2023年的深度學習入門指南(4) - 在你的電腦上運行大模型

上一篇我們介紹了大模型的基礎,自注意力機制以及其實現Transformer模塊。因為Transformer被PyTorch和TensorFlow等框架所支持,所以我們只要能夠配置好框架的GPU或者其他加速硬件的支持,就可以運行起來了。

而想運行大模型,恐怕就沒有這么容易了,很有可能你需要一臺Linux電腦。因為目前流行的AI軟件一般都依賴大量的開源工具,尤其是要進行優化的情況下,很可能需要從源碼進行編譯。一旦涉及到開源軟件和編譯這些事情,在Windows上的難度就變成hard模式了。

大部分開發者自身都是在開源系統上做開發的,Windows的適配關注得較少,甚至完全不關心。雖然從Cygwin, MinGW, CMake到WSL,各方都為Windows上支持大量Linux開源庫進行了不少努力,但是就像在Linux上沒有Windows那么多游戲一樣,這是生態的問題。

我們先選取幾個Windows的兼容性稍好的項目,讓用Windows的同學們也可以體驗本機的大模型。

Nomic AI gpt4all (基于LLaMA)

2022年末chatgpt橫空出世之后,Meta公司認為openai背離了open的宗旨,于是半開放了他們的大模型LLaMA。半開放的原因是,網絡的權重文件需要跟Meta公司申請。
LLaMA主要是針對英語材料進行訓練,也引用了部分使用拉丁字母和西里爾字母的語言。它的分詞器可以支持漢語和日語,但是并沒有使用漢語和日語的材料。

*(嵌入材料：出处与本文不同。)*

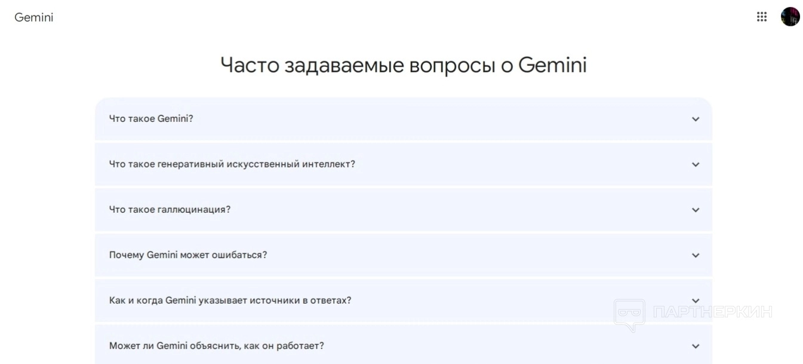Click the "ПАРТНЕРКИН" watermark text
This screenshot has width=803, height=364.
pyautogui.click(x=712, y=311)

因為不并對所有人開放,我們講解LLaMA是沒有意義的。但是我們可以嘗試一些基于LLaMA的項目,比如Nomic AI的gpt4all。

gpt4all的貼心之處是針對Windows, M1 Mac和Intel Mac三種平臺都進行了適配,當然默認肯定是支持Linux的。而且,推理使用CPU就可以。

下面我們就將其運行起來吧。

首先下載gpt4all的代碼:

git clone https://github.com/nomic-ai/gpt4all

第二步,下載量化之后的網絡權重值文件:https://the-eye.eu/public/AI/models/nomic-ai/gpt4all/gpt4all-lora-quantized.bin

第三步,將下載的gpt4all-lora-quantized.bin放在gpt4all的chat目錄下

第四步,運行gpt4all-lora-quantized可執行文件。以Windows平臺為例,就是運行gpt4all-lora-quantized-win64.exe。可以在powershell中執行,也可以直接點擊。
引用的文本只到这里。